Segment Start: Exercise materials
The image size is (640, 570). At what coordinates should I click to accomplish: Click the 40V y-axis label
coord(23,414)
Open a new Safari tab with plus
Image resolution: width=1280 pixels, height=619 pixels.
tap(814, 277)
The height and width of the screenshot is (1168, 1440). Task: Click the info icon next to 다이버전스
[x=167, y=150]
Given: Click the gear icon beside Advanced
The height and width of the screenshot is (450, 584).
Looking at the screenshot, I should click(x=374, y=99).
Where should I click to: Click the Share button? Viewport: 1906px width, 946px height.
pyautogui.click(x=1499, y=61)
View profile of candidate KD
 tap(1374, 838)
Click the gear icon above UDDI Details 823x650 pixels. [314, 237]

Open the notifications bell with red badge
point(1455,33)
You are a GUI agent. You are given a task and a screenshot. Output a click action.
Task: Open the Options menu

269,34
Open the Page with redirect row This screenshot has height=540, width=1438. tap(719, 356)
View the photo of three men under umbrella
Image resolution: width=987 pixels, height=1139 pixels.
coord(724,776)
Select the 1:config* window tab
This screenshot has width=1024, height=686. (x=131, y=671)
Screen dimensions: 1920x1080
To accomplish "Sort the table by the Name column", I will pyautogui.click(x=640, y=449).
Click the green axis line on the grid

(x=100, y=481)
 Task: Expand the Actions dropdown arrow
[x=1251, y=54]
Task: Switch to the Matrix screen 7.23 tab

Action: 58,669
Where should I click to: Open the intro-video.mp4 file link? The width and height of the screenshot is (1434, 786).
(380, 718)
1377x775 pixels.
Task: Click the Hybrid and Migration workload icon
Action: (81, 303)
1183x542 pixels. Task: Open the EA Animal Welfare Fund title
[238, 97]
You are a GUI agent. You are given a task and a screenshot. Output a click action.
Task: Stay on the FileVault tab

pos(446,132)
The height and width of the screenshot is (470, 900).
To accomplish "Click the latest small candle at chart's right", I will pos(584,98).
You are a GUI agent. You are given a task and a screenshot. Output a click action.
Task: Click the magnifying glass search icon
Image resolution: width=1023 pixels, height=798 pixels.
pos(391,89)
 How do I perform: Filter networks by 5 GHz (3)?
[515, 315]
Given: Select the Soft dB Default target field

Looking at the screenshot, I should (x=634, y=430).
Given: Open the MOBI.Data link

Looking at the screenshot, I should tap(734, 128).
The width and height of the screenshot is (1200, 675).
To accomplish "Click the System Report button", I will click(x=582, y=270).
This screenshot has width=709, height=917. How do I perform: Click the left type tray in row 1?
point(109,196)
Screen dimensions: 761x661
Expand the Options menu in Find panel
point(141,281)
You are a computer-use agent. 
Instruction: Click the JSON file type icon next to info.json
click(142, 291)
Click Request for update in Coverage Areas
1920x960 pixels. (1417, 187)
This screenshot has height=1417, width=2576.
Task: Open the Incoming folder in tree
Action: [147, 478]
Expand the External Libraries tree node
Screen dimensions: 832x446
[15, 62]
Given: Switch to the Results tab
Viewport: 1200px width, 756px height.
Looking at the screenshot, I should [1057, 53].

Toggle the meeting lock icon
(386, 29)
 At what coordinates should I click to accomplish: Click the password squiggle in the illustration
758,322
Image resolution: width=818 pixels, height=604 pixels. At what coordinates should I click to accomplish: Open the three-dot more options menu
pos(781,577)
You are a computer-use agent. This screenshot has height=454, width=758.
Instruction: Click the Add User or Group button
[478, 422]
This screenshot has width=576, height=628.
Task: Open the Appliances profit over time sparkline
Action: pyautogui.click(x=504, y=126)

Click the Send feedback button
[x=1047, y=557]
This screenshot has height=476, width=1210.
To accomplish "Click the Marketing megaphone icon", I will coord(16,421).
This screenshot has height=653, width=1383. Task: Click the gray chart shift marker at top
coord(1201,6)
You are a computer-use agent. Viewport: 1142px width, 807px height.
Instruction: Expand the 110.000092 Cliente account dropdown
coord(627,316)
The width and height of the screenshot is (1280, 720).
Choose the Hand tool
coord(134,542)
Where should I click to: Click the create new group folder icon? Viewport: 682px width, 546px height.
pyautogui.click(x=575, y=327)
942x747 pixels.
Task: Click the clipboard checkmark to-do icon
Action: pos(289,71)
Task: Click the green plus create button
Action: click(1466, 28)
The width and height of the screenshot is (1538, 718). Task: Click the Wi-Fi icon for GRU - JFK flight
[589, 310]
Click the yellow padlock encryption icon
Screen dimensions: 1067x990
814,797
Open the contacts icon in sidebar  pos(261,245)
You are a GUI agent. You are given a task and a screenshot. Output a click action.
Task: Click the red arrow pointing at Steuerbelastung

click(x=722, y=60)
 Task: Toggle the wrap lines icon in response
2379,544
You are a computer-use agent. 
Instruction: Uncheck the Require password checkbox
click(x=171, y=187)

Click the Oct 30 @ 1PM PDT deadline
Segment End: Exercise materials
▸ Your objective: Count every line of the data above where "computer" appears, and give the total only.

▸ Reply to the task: 4